MATERIAL FOR THIS EXERCISE section start
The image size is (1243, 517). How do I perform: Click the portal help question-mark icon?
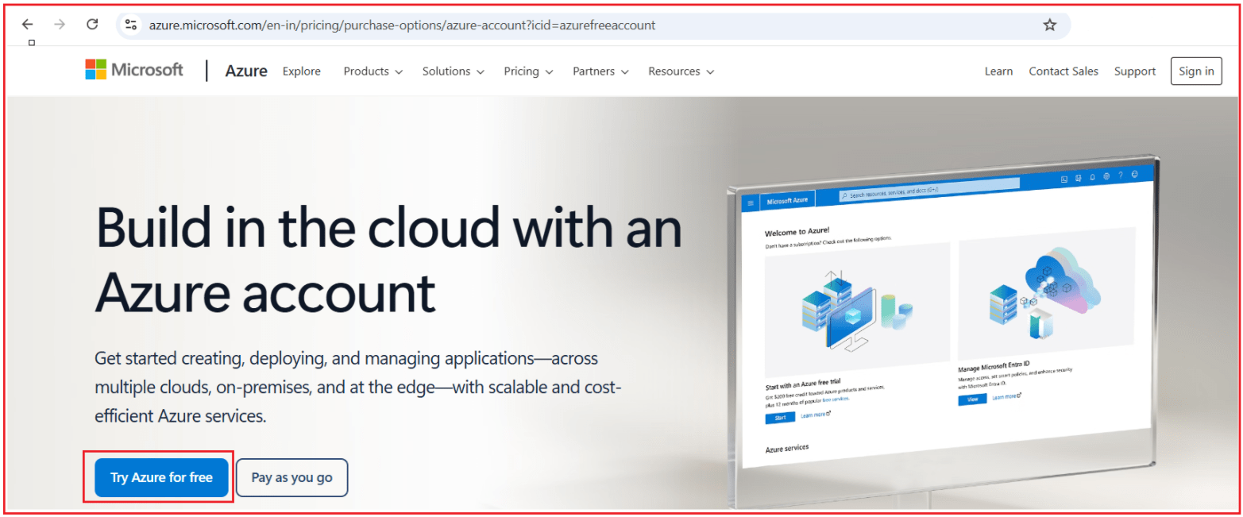(x=1121, y=175)
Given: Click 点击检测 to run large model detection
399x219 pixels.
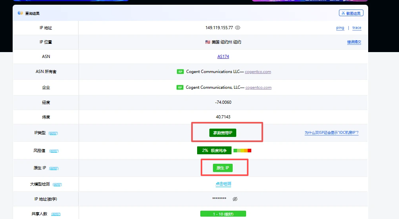Looking at the screenshot, I should tap(223, 184).
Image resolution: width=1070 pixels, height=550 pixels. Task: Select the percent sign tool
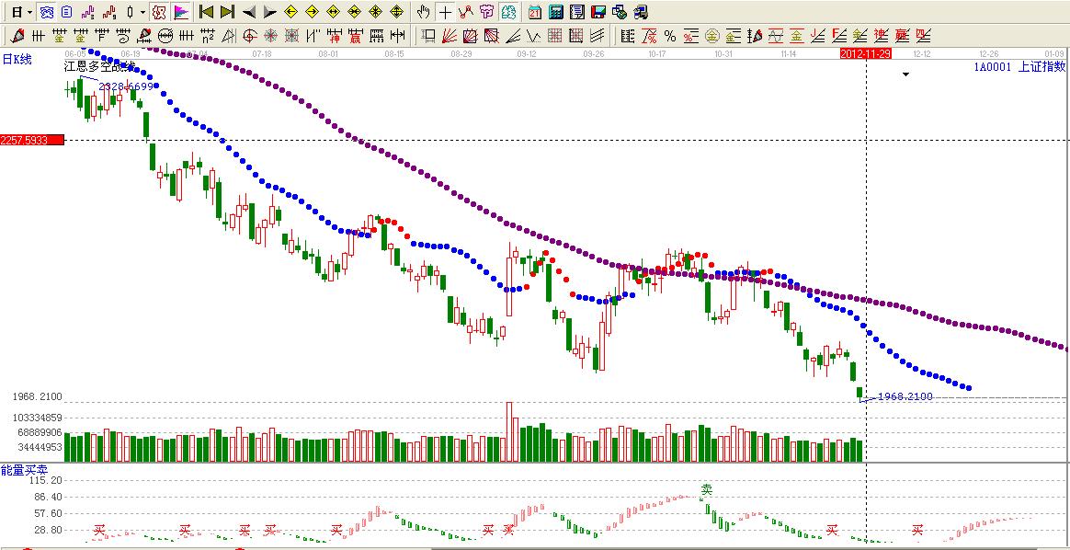[x=670, y=36]
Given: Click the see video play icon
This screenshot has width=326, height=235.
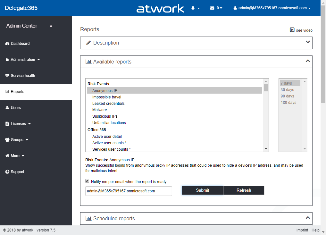Looking at the screenshot, I should pos(292,30).
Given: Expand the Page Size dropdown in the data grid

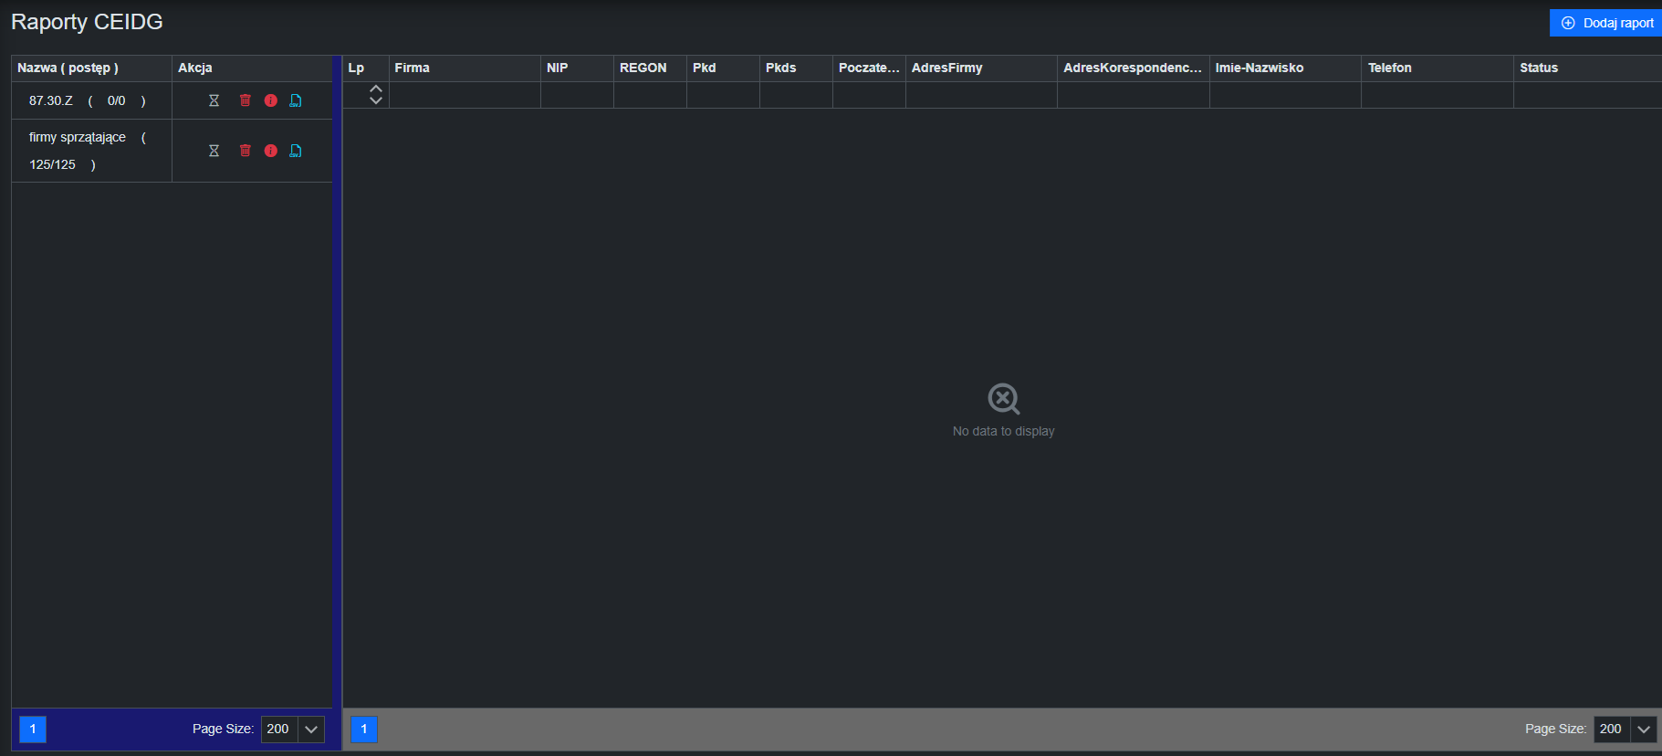Looking at the screenshot, I should point(1644,729).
MATERIAL FOR THIS EXERCISE section end
No pictures go in the copy. Retype exactly the lines from the one with "Given: Click the see video play icon" through the last line of the entries above, both included, and nothing more.

TASK RESULT:
Given: Click the see video play icon
This screenshot has width=326, height=235.
Looking at the screenshot, I should pos(292,30).
Given: Expand the Page Size dropdown in the data grid

Looking at the screenshot, I should point(1644,729).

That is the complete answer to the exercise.